● EXERCISE DETAILS: Search the records for the word "agent" and copy each line in which it appears.

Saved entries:
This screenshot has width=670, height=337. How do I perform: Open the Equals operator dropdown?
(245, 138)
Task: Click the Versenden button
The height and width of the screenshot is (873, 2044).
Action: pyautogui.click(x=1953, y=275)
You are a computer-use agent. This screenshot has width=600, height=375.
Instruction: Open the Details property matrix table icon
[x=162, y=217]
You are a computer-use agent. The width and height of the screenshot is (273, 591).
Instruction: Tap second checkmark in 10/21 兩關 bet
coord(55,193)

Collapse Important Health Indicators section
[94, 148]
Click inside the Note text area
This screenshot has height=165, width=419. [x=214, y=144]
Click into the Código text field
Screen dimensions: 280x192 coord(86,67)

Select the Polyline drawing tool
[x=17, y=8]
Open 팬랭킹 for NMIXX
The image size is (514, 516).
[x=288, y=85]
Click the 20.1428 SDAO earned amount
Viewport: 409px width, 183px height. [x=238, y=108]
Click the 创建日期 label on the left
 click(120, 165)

...

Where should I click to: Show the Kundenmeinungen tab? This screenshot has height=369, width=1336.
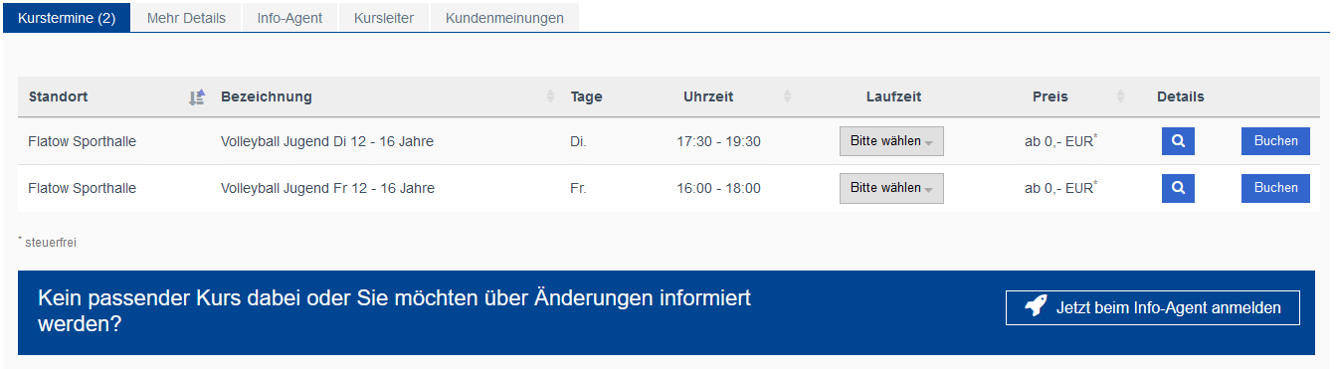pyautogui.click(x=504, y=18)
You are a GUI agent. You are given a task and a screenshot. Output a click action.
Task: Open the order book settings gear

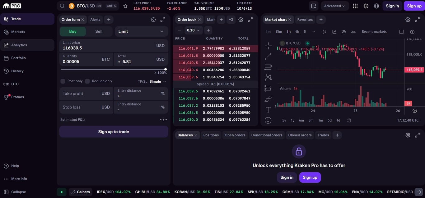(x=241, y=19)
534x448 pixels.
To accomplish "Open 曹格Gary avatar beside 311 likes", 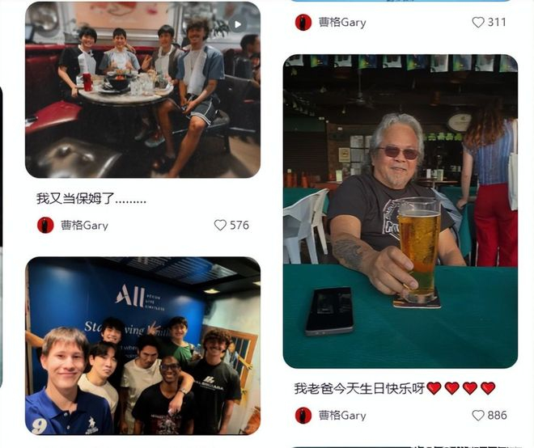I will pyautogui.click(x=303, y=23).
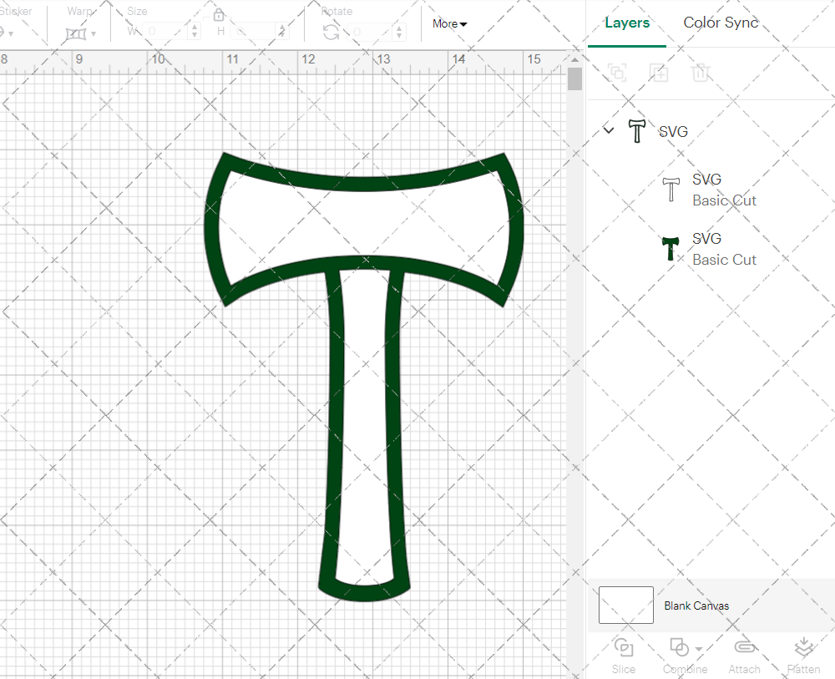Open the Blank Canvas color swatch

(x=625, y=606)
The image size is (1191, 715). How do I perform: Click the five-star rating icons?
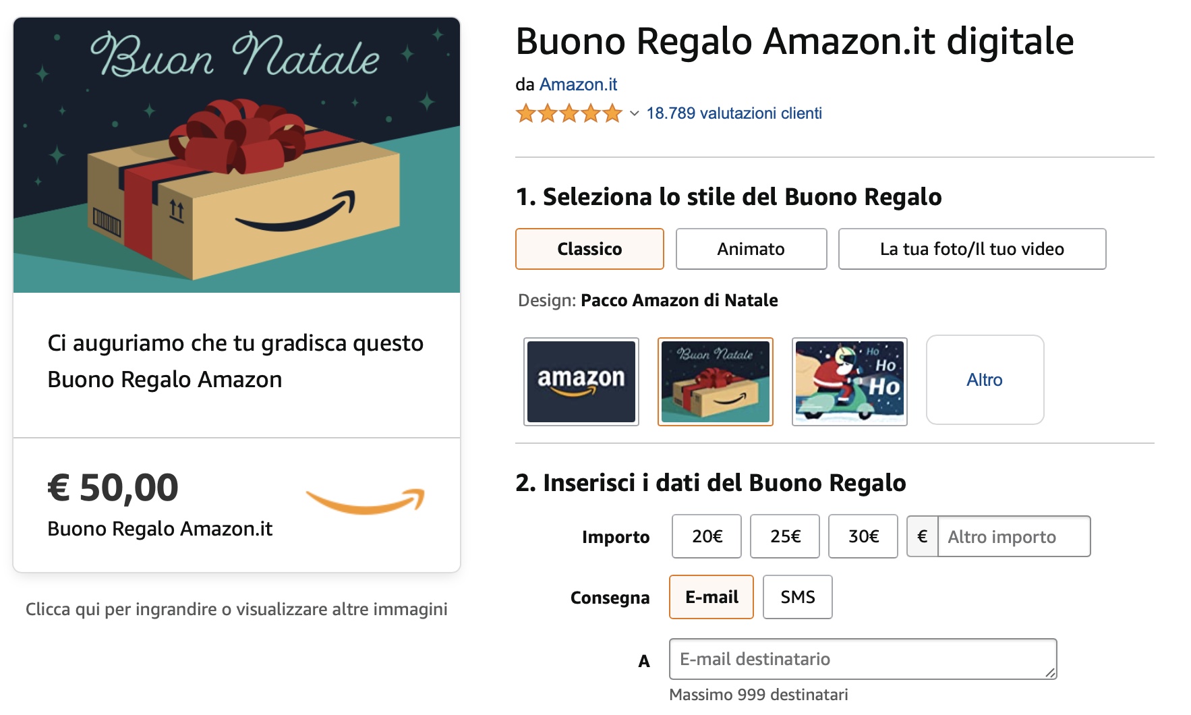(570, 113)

...

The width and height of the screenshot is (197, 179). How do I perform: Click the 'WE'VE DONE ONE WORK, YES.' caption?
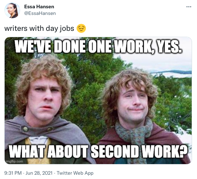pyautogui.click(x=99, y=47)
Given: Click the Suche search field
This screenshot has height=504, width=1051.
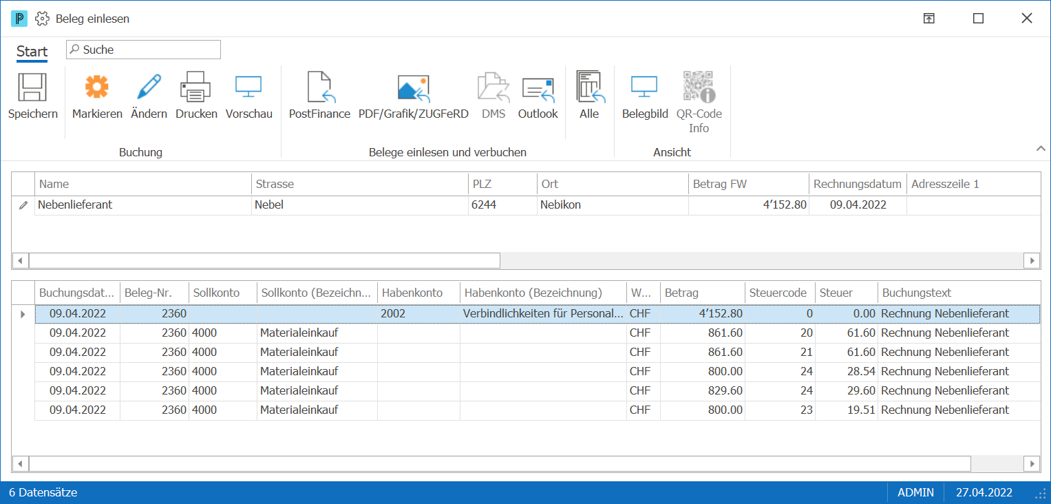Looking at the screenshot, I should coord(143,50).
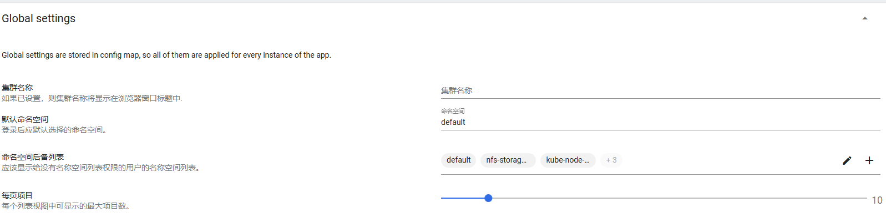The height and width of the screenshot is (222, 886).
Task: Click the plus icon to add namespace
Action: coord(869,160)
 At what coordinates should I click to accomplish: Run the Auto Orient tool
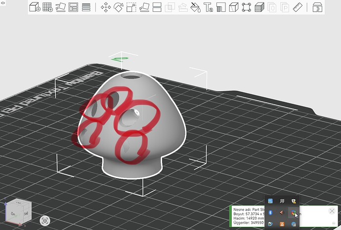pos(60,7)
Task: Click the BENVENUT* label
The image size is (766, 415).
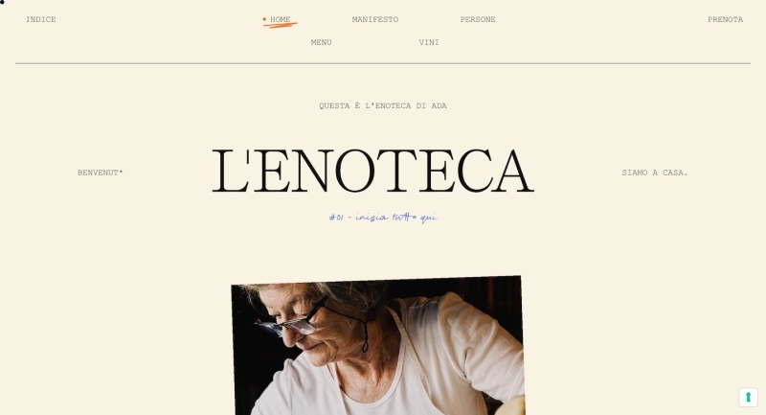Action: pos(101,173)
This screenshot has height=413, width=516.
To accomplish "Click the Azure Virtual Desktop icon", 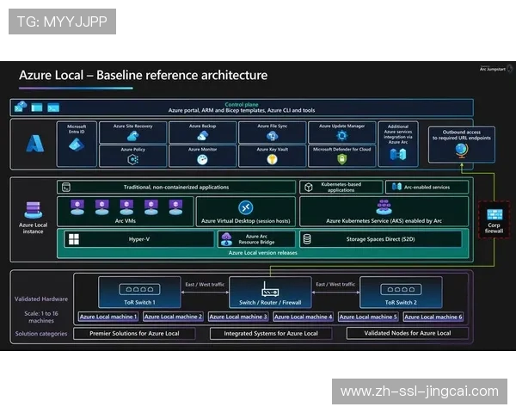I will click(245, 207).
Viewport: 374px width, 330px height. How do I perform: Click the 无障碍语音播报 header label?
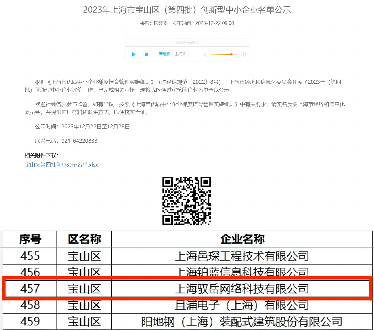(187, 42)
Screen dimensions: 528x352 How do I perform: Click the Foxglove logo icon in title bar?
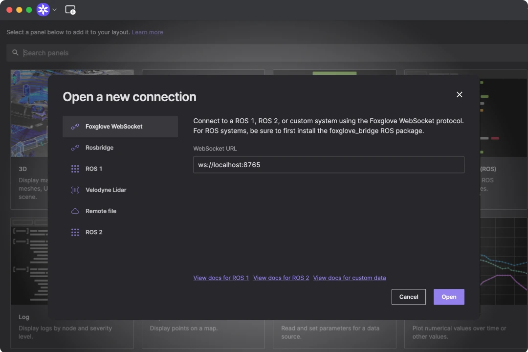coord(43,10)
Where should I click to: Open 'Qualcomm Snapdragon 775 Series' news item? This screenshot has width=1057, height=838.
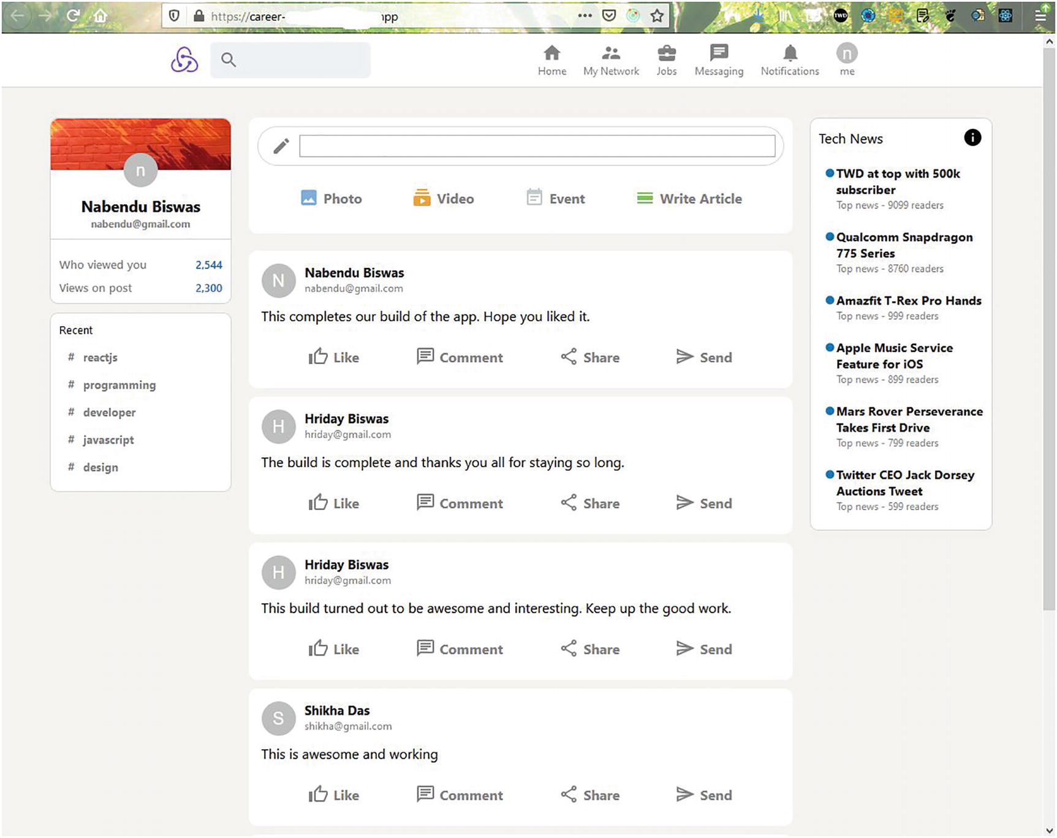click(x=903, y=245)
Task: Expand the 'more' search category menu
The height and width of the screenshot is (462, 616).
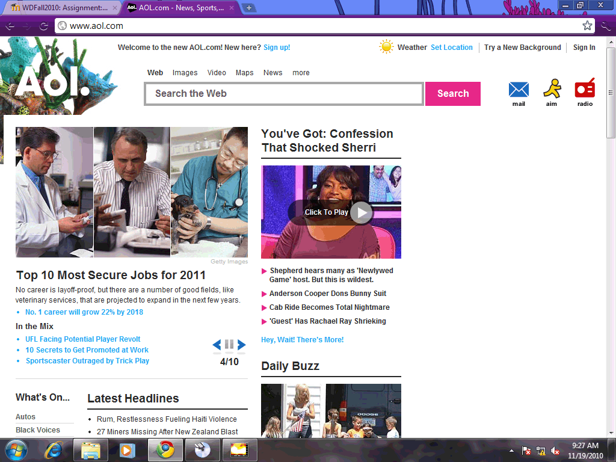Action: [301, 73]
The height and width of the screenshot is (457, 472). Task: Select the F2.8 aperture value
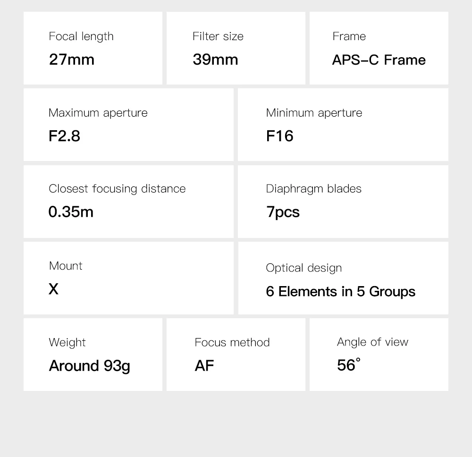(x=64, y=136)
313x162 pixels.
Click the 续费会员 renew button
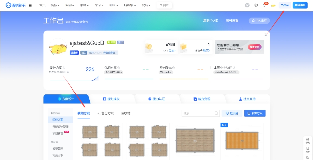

● RESPONSE AREA:
You are a computer-use agent. This screenshot has width=600, height=375.
You are a computer-use agent. The width and height of the screenshot is (273, 591).
You are a GUI agent. You are given a task and a screenshot. Output a click action.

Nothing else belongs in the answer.